Ukrainian family that fled Russian invasion say more support needed in Ontario
CBC
Sandy Tarasenko's cellphone rings multiple times a day, each time bringing her vital news from home.
Her husband in still in Ukraine.
She called him briefly Thursday afternoon using WhatsApp and he appeared on screen wearing an olive green shirt and wiping his face in exhaustion. A few seconds later, the call dropped.
"He has to call me four times a day and say 'I'm fine. I'm alive,'" she said. "They all are in danger."
Standing near a schoolyard in Burlington, Ont., with kids running around in the sunshine and laughing as they played, Tarasenko's mind was on her home city of Kyiv, loved ones left behind and how to create a life in the country she's fled to.

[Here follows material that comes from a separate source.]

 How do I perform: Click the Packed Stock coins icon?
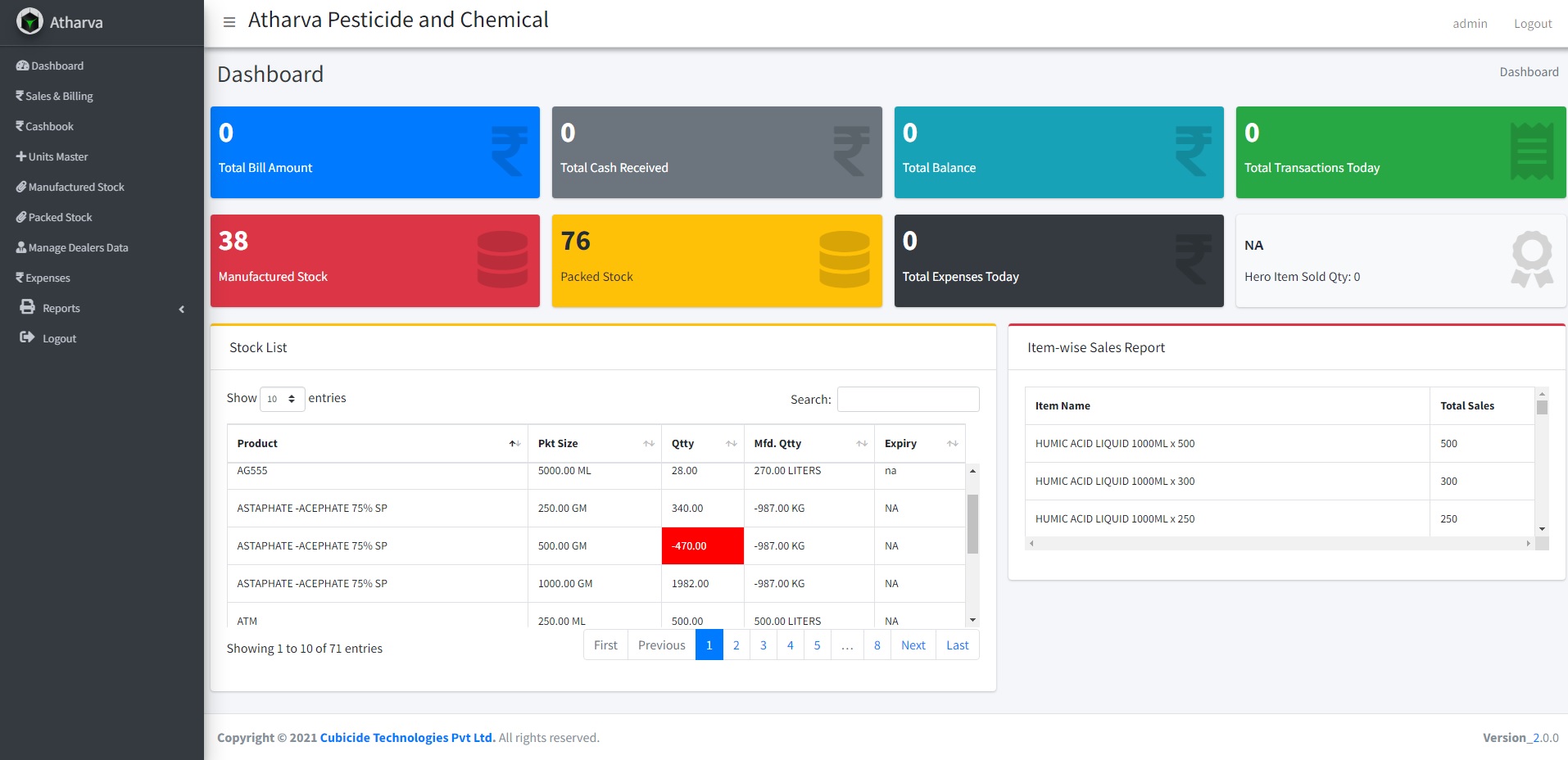(844, 260)
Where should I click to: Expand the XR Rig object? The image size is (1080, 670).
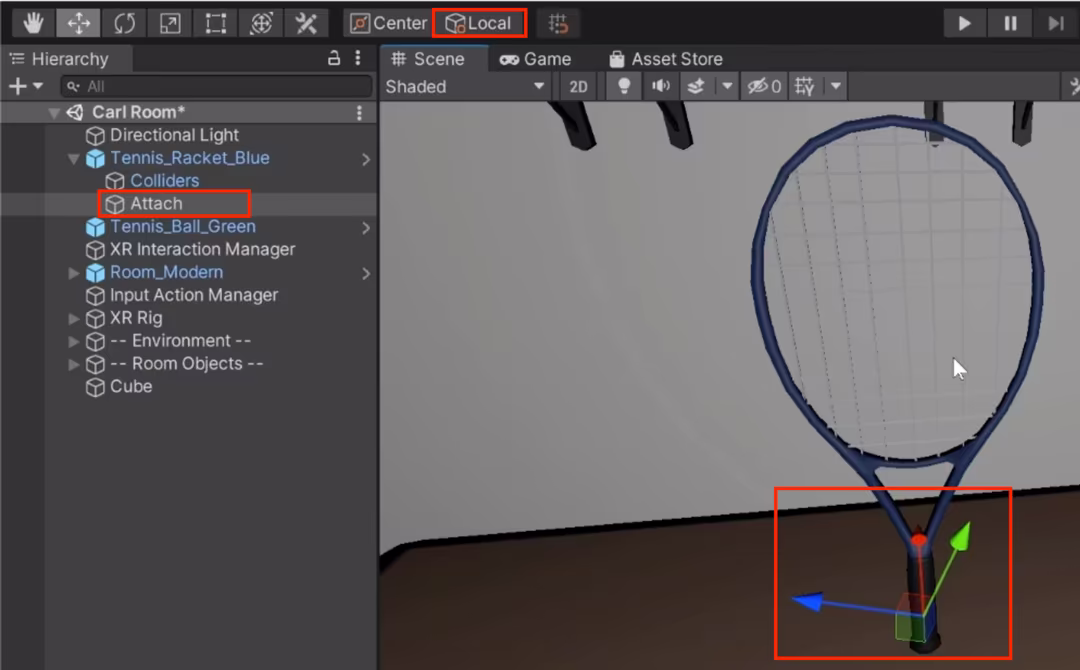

The 39-year-old and her children — ages 11, 9 and 3— are in Canada now, arriving just over a week ago, but she says she's been struck by a lack of supports for Ukrainians being offered in Ontario.
"Ukrainian people are hard workers. It's not like we want to come and watch TV all day long until the end of the war," she said.
"We are ready to do anything, we just need somebody to lead us and to help with first steps."
On the morning of Feb. 24, her family looked out the window of their home in Kyiv to see explosions rocking the city.
She left with her three children and a friend named Victoria Perro that same night, crossing the border into Hungary and travelling across Europe in search of safety. Her husband, like many Ukrainian men, stayed behind.
They spent 17 days in Vienna and just over a day in Paris, before flying to Canada — travel arranged with the help of friends here. They arrived in Toronto on March 24, a month after the war began.
But Tarasenko told CBC Hamilton her family's arrival in Canada has been complicated and difficult.
"I packed my luggage in 10 minutes," she said. "People come very shocked, very shocked. They don't prepare much money. Sometimes even without a toothbrush."
In Europe there were volunteers at train stations, airports and the border, who were ready to help with accommodation, food, financial support and even school for her children.